Immediately I was slammed by a wave of nothingness that was so much purer than shin shin. The silence was too loud, and my ears started to ache. Radar like, they needily kept scanning the maddening silence for something, anything.
Suddenly they focused.
Lub-dub, lub-dub, lub-dub; the rhythmic pulse of my heart. Snuffle … snuffle; as breath rose though my throat and nose. In perfect silence, it seemed like your body took a turn in front of the microphone.

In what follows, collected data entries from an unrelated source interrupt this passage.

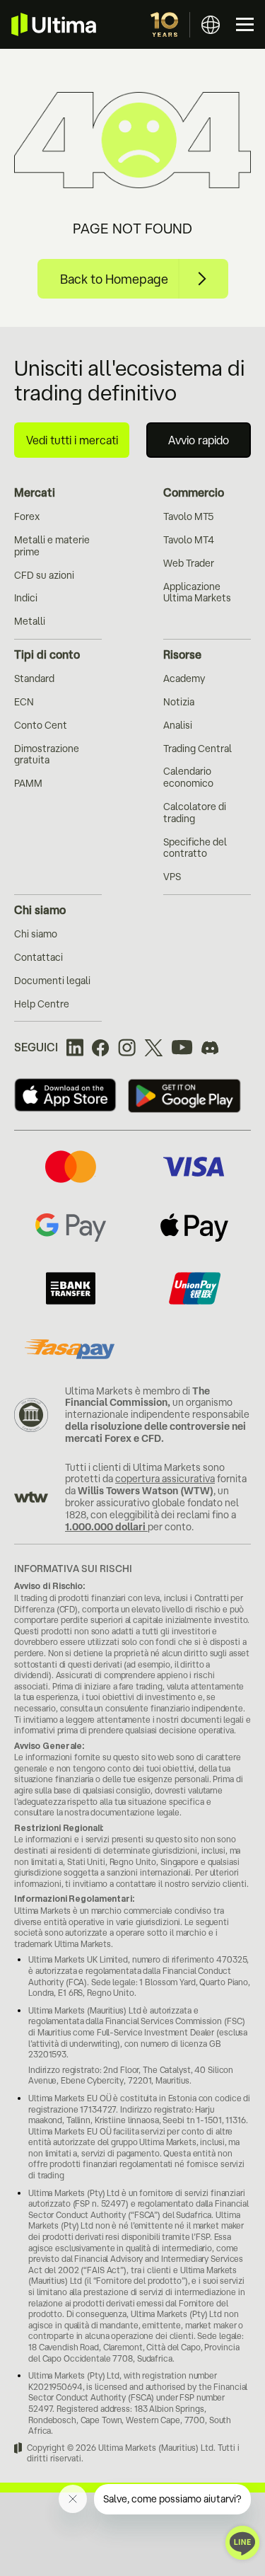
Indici (25, 597)
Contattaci (38, 957)
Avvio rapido (198, 440)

Hearing my heart and lungs was one thing, but quite another was my brain wanting to be heard.
I’d always imagined, when you’re on death’s door, that memories would be silent movies. Not so, if the anechoic chamber was any guide. I heard rather than saw the reverberating joy of past triumphs: the applause for my Pulitzer journalism, the church bells sounding our wedding, the laughter of our daughter.
But, in silence’s solitude, the guilt had ridden into town on that joy; there’s nothing that distracts you from the deepest of interred memories. From much earlier, before journalism school, came the soft reverberations of tears that fell, or should have fallen—My Lai, Vietnam.
Then the rat-a-tat of indiscriminate fire. The intermingling of screams from the almost certainly civilians and the just maybe Viet Cong. The thud-splash in the paddy fields as the hearts of a community lub-dubbed no more.
I’d won four Pulitzers for digging in the dirt for other peoples’ truth. Yet my truth was shrouded in the sounds of silence. The right thing to have done would have been to write up my Waterloo, the My Lai reality.
In the anechoic chamber slamming an arthritic hand onto the exit button didn’t sound like panic. But it was.
For, in the silence, this journalistic emperor had clearly heard he wasn’t wearing any clothes. It’s a siren call, thinking others won’t be impressed by a writer who’d issue shoot-to-kill orders. But that made a coward out of me.
Heart pounding, sweating profusely, grateful to the noise from outside; I stumbled from the chamber.
Jenna let me be, didn’t fuss. Then thanked the Orfield Laboratory’s staff and took my arm. I let her guide me to her car.
“Your February column will be ace, Pops!”
“Maybe.”
Or, maybe not. It's a long time since this lapsed Catholic has accepted confession as being good for the soul.